Kenneth Juster and Mark Linscott think Trump and Modi can make a deal:
“Ignore the conventional wisdom in Washington and New Delhi that the U.S.-India trade relationship is likely to deteriorate during U.S. President Donald Trump’s second term: The two countries in fact have a huge opportunity to expand trade and a realistic path forward for doing so.”
Yamini Aiyar on one of those big misconceptions about the Indian state:
“Contrary to popular wisdom, the Indian state is remarkably understaffed but in line with popular beliefs it is, at the lower end of the hierarchy, paid remarkably well. Given the significance of government jobs in our polity, an unusual democratic bargain has been struck: one that generates enough political pressure to keep wages – particularly at the lower end of the bureaucratic hierarchy where the bulk of the state is hired – high but accepts low staff and high vacancies as the trade-off. In public debates on the Indian state and its routine incompetence, these contradictions and capacity constraints have been ignored, to our own peril.
See also Aiyar’s analysis of the NITI Aayog at its 10-year anniversary.
Supriya Sharma on the forgotten Maoist war in Bastar:
“Last year saw an intensification of bloodshed in the region. Chhattisgarh police claimed to have killed 217 insurgents in 2024 – the highest number for any year since the counterinsurgency began. In December, Shah visited the state capital Raipur and triumphantly reiterated that the police were on course to ending the insurgency by March 2026.
Laying down deadlines in any conflict is a recipe for disaster. It leads to shortcuts and missteps, as Scroll’s reporting has shown. While in a few major operations, the security forces managed to target the Maoist leadership with great precision, several encounters have been marred by allegations of the security forces killing low-level cadres, or worse, unarmed civilians in cold blood and presenting them as reward-worthy Maoists. Scroll contributor Malini Subramaniam’s latest ground report on a botched-up encounter that left four children injured brings out the horror of what is unfolding…
The same week Mukesh Chandrakar was murdered for uncovering the truth about a road project, eight DRGs and their driver were killed when the security vehicle they were travelling in was blown up by the Maoists. The Adivasi policemen were returning from an operation in which five suspected Maoists, also Adivasi, were killed – “suspected” because only ground reporting can tell us who they actually were.

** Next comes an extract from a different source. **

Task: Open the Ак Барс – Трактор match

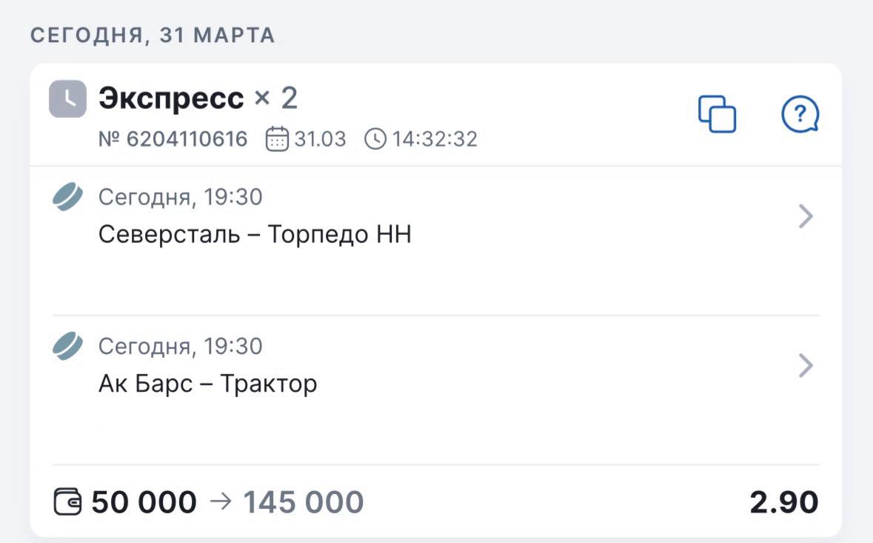Action: (207, 384)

And this is the tragedy – the national media has almost entirely given up on reporting from the ground in Bastar. Most reports in major newspapers are largely based on the press statements of the police. It is as if the country no longer cares about the war in Bastar.
Brave local reporters, however, continue to do their work – as Chandrakar’s death shows, at a steep cost.”
Arzan Tarapore on the “long shadow of the Ladakh crisis.”
“The impact of the military build-up on both sides of the border remains unclear. It is an open question whether India is any better postured to deter Chinese aggression than it was in 2020, when it offered no meaningful deterrence…
The motivations for China’s 2020 incursions remain a mystery, but their effect has been clear: The seriousness of the threat prompted India to heavily reinforce its military presence on its northern border. This build-up came at the cost of Indian investments in military modernization, especially in force-projection capabilities in the Indian Ocean.”